### Instructions to follow
In the material below, the lines to repeat exactly run from the one containing "The height and width of the screenshot is (1001, 1204)." to the very last line, both included.
*** Given entries
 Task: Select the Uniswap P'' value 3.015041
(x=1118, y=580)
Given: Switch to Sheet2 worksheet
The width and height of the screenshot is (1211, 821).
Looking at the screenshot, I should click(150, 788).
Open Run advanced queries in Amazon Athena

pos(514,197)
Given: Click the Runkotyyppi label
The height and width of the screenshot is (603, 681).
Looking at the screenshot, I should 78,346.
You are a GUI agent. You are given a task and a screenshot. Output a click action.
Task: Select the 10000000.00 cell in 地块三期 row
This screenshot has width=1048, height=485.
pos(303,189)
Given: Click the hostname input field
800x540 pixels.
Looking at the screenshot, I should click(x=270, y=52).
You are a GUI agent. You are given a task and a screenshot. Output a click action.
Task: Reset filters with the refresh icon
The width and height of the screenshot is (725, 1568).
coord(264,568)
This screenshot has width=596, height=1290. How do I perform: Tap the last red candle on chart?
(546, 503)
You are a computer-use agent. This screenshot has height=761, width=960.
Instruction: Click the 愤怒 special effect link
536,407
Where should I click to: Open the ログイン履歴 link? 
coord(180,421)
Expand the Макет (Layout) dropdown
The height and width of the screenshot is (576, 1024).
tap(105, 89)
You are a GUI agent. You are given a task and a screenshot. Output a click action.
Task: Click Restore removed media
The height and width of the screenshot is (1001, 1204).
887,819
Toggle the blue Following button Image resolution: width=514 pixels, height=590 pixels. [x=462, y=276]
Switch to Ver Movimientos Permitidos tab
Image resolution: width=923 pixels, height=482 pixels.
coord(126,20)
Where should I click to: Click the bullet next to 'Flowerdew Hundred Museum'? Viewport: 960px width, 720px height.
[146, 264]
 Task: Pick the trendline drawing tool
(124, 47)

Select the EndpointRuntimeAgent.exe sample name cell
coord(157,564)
******
### Reply
The height and width of the screenshot is (1001, 1204).
887,819
Toggle the blue Following button Image resolution: width=514 pixels, height=590 pixels. [x=462, y=276]
Switch to Ver Movimientos Permitidos tab
Image resolution: width=923 pixels, height=482 pixels.
coord(126,20)
Where should I click to: Click the bullet next to 'Flowerdew Hundred Museum'? Viewport: 960px width, 720px height.
[146, 264]
 Task: Pick the trendline drawing tool
(124, 47)

Select the EndpointRuntimeAgent.exe sample name cell
coord(157,564)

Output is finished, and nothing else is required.